Either way, the sun was shining, everyone was chatting to their friends, and the atmosphere was a cheerful one.
Upon arriving at Merton College, we were greeted with the pleasing sights of well-kept flower beds, regal trees and manicured lawns. And – even though it will make us sound incredibly Swindonian –this was probably the most surprising thing about Oxford!
Aesthetic gardens, we learned, belong to the Oxford experience. However, the college of Merton is very lucky to have grass you are actually allowed to walk on! (Tolkien is supposed to have found inspiration for “Lord of the Rings” while sitting under a tree in Merton)
After this we were led into a small room, where we were given a little bit of an insight into higher education, students’ day-to-day lives and a bit more about what is special about Oxford.
I think I should just quickly explain the term “Oxford University” as it was one of the first things we asked about and it can be a little confusing. Oxford is just the same as other universities, except that it isn’t all in one big building, but lots of “Colleges” around town (38 altogether). This means that there is student accommodation in each college and you get a great community feeling.
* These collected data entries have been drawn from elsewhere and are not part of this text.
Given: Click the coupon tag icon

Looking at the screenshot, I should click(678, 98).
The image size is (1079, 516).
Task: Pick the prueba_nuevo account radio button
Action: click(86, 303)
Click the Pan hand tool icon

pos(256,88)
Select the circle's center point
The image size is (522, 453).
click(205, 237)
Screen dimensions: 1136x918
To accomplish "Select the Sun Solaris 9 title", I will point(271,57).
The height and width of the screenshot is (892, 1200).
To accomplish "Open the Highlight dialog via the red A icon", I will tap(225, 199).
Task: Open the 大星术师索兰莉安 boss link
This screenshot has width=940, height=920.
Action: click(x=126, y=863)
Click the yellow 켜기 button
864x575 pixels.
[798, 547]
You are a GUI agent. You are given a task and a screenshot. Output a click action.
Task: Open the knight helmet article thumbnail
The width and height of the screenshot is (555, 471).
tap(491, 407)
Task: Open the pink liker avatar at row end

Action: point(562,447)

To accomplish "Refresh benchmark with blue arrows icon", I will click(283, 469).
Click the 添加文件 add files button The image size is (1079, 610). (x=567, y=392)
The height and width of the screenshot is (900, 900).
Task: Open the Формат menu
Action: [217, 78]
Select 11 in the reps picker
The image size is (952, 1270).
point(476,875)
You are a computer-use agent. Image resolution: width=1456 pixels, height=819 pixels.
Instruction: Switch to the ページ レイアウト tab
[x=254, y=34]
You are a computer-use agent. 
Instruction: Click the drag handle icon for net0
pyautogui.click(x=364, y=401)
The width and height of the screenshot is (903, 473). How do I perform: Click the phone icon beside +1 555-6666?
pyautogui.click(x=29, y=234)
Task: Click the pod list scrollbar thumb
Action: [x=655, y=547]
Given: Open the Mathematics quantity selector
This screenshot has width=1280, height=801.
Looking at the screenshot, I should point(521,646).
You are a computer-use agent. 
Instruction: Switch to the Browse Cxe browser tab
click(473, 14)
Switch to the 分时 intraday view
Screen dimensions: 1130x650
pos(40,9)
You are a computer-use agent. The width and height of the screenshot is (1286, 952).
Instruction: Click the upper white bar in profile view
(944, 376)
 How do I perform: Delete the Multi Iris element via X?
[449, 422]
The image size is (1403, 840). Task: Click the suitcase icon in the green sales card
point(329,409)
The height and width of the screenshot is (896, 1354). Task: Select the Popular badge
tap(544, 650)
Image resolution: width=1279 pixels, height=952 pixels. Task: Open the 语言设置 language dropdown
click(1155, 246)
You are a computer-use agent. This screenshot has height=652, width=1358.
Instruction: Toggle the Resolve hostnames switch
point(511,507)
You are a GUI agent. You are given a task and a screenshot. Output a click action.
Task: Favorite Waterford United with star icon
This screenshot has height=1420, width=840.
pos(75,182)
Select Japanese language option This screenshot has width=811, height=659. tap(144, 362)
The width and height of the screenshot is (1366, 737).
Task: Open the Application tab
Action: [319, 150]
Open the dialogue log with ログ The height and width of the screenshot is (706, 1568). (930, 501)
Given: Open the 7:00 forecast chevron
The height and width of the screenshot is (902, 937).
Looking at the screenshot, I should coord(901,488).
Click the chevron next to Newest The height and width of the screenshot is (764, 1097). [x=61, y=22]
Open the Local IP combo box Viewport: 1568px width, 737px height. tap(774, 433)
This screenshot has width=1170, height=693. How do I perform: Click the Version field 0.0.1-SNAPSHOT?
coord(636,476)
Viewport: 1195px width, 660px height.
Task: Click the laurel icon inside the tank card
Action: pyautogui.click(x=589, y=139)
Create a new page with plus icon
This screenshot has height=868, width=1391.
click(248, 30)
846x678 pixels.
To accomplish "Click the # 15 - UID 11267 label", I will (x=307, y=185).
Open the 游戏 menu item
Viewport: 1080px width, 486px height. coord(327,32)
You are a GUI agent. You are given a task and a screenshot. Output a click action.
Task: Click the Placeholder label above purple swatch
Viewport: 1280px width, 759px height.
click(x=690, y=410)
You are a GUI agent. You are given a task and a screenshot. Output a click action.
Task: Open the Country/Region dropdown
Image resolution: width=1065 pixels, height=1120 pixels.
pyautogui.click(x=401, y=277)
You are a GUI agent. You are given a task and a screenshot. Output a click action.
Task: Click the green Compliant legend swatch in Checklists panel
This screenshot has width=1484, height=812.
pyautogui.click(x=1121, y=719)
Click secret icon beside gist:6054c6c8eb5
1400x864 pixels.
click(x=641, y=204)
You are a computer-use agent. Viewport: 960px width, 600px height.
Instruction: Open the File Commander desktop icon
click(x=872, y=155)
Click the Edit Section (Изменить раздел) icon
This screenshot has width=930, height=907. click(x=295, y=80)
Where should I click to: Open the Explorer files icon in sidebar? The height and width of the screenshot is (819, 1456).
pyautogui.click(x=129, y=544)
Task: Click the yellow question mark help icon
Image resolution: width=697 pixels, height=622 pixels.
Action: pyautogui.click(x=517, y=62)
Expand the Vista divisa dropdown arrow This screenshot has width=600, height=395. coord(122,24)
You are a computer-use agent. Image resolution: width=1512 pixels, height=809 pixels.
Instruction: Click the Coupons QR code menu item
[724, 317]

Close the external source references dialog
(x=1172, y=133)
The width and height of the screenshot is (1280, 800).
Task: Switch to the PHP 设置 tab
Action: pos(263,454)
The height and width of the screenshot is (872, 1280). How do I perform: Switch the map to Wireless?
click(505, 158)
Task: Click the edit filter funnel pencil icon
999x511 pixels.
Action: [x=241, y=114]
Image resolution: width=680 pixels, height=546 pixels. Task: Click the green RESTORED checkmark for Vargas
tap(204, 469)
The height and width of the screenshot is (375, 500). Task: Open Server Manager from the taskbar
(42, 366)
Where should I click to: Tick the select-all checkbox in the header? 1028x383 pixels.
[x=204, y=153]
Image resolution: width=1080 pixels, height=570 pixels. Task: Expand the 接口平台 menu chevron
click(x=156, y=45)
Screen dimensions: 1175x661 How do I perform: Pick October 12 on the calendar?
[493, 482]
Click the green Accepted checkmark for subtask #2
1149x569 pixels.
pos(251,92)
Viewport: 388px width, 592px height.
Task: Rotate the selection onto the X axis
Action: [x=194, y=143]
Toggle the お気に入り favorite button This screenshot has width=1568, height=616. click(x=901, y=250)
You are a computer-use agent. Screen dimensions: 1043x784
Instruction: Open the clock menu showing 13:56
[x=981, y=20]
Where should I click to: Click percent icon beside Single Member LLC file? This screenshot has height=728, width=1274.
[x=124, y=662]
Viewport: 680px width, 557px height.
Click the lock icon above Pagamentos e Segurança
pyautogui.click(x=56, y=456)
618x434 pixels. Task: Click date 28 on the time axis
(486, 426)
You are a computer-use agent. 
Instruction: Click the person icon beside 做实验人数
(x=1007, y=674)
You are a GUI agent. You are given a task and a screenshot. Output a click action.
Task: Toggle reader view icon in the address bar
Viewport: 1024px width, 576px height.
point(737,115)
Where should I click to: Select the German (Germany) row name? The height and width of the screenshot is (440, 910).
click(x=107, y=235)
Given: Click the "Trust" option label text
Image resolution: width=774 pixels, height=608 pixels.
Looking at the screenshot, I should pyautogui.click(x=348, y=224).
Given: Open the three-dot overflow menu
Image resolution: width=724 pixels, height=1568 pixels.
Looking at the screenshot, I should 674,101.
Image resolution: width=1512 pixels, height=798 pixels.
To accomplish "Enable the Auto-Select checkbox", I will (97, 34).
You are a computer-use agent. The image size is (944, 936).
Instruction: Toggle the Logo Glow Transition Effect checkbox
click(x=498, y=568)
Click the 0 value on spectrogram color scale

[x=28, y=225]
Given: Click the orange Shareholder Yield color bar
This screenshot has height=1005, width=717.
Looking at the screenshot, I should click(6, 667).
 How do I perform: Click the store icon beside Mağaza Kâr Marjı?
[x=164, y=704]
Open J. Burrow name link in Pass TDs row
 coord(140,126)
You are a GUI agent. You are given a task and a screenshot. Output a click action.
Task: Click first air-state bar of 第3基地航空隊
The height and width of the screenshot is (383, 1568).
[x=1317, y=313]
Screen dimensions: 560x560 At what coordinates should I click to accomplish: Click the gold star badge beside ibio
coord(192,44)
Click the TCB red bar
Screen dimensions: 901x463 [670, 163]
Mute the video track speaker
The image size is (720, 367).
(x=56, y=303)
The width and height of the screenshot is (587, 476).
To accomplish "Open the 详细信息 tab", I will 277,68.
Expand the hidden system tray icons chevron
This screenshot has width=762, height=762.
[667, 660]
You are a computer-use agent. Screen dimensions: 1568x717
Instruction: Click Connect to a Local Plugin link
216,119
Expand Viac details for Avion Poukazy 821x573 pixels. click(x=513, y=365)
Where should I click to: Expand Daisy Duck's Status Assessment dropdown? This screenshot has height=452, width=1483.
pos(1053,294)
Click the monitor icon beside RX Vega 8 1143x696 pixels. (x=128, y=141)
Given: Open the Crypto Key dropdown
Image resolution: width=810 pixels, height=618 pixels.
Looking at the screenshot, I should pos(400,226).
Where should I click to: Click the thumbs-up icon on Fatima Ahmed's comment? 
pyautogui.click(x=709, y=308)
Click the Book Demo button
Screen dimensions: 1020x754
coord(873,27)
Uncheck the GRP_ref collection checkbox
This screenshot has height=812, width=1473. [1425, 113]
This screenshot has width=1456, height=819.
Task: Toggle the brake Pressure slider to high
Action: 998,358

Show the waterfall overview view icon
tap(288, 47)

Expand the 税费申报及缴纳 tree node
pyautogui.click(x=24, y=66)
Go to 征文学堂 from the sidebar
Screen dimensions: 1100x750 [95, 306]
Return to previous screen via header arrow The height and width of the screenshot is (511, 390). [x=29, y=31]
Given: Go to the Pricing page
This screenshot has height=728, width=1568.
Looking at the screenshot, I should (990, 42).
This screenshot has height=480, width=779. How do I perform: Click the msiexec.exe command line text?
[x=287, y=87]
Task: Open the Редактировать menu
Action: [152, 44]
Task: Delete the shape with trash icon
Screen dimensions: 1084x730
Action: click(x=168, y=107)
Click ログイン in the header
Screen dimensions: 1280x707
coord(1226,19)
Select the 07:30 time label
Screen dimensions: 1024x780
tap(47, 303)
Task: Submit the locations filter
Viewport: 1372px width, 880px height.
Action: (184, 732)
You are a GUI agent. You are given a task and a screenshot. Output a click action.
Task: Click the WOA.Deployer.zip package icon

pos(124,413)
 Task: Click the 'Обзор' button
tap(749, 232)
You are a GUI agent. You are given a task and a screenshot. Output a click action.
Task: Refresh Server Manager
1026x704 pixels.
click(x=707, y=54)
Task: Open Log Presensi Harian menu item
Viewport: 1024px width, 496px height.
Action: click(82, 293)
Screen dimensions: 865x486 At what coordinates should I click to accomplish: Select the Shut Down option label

The talk was interesting at points, I especially liked talking to the current students studying at Oxford.
But after this we got to have tour of the grounds of Merton College, asking questions, looking around, and just getting the feel for the place. Did you know that you can play Quidditch in Oxford?
Finally, we walked across town through the astoundingly still shining sun, to the natural history museum. And even if that wasn’t everyone’s cup of tea, it was a great way to round off such a memorable trip.
Even if we didn’t find out that much about the specifics of each course or exactly how to get into a top university (other than a few vague instructions like “the people at Oxford get in because they are inquisitive thinkers – ask yourselves why”) I think the trip was a success.
We discovered a lot about what is available to do in Oxford if you do go there – LOTS of clubs for every interest – and overall had an amazing impression of the town, not just the University.
It would be wonderful to have more opportunities like this one, like attending a lecture or visiting another University, to widen our perception of higher education.